Hello Ronald,
On Tue, 04 May 2010, Ronald J. Yacketta wrote:
The main reason for asking is that during our initial (today) testing events created with iCal or Sunbird are not showing up on attendees calendars but emails are showing up. It seems (to me) that we would need to use zarafa's email features in-order to send / accept meeting invitations? Using other calendar type applications (bedework) events created and submitted via ics/caldav show on both the creators and attendees calendar for which they can be accepted, declined or what have you.
some people might slap me for the comparison, but the Zarafa Webaccess is something like Thunderbird with Lightning. But instead of using IMAP and CalDav it's MAPI-based. And instead of a client application, it's webbased.
If you create an appointment using Lightning or Sunbird, they will create an e-mail which gets send to the invited person(s). If the person(s) accept the invitation, the appointment data will be written into their calendars.
This has not been the case for us, we have created numerous events via external clients and those being invited never see the meeting or get an invitation.
For example, I created an event, invited Joe and Fred for which neither received a meeting request or seen the meeting in there calendar.

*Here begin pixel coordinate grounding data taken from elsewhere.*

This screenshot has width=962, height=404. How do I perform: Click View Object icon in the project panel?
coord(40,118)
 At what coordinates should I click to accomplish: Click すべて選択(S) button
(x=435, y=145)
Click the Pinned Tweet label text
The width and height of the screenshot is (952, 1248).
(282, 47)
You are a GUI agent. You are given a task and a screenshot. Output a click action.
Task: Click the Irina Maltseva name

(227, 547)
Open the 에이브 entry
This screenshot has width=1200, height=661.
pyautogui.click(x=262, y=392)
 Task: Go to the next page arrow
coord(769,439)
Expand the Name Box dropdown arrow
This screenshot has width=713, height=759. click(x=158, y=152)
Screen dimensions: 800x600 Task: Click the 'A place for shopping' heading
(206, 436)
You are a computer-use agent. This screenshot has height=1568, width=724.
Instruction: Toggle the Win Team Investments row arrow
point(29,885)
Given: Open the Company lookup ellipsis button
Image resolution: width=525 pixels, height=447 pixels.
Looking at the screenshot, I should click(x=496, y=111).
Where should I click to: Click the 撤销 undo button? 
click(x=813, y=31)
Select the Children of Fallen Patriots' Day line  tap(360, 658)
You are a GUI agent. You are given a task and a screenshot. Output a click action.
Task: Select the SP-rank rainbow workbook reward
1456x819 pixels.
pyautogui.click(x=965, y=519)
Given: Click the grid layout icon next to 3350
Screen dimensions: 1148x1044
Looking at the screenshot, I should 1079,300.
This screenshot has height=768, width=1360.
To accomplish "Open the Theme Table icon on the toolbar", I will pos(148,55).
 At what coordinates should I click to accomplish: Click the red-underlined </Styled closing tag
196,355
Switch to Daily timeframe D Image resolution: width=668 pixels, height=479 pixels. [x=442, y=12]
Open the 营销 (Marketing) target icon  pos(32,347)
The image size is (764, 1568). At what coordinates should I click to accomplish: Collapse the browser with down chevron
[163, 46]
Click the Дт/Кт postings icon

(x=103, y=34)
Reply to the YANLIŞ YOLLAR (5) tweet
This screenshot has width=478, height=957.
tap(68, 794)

It behaves equivalent at Zarafa Webaccess: And thus without Zarafa Spooler, no e-mail appointment invitation will be sent and without Zarafa DAgent, no appointment invitation will show up in the inbox which could get accepted by somebody. So yes, you need the e-mail features if you would like to use the Zarafa Webaccess as calendaring software. Or you need a worse hack to only get appointment e-mails pushed into Zarafa (e.g. by using .procmailrc rules to detect appointment invitations or using a special e-mail address).
We are not keen on using the webaccess portion, it is nice but faculty / staff have grown accustom to using ics / caldav aware clients (iCal, SunBird etc..)
An alternative could be to just use the iCal/CalDav server component Zarafa provides and skip the Zarafa Webaccess completely. But then you need a client software handling iCal/CalDav and sending/receiving e-mails. And it is not webbased, Zarafa would just provide an iCal/CalDav server. I'm not absolutely sure whether it really makes sense to use Zarafa for only iCal/ CalDav, because there are other iCal/CalDav server implementations around.
As mentioned earlier this is exactly (Zarafa would just provide an iCal/CalDav server) what we are looking for, but have been unable to get working.
Regards,
Ron
If I explained something wrong above, somebody might correct me, please.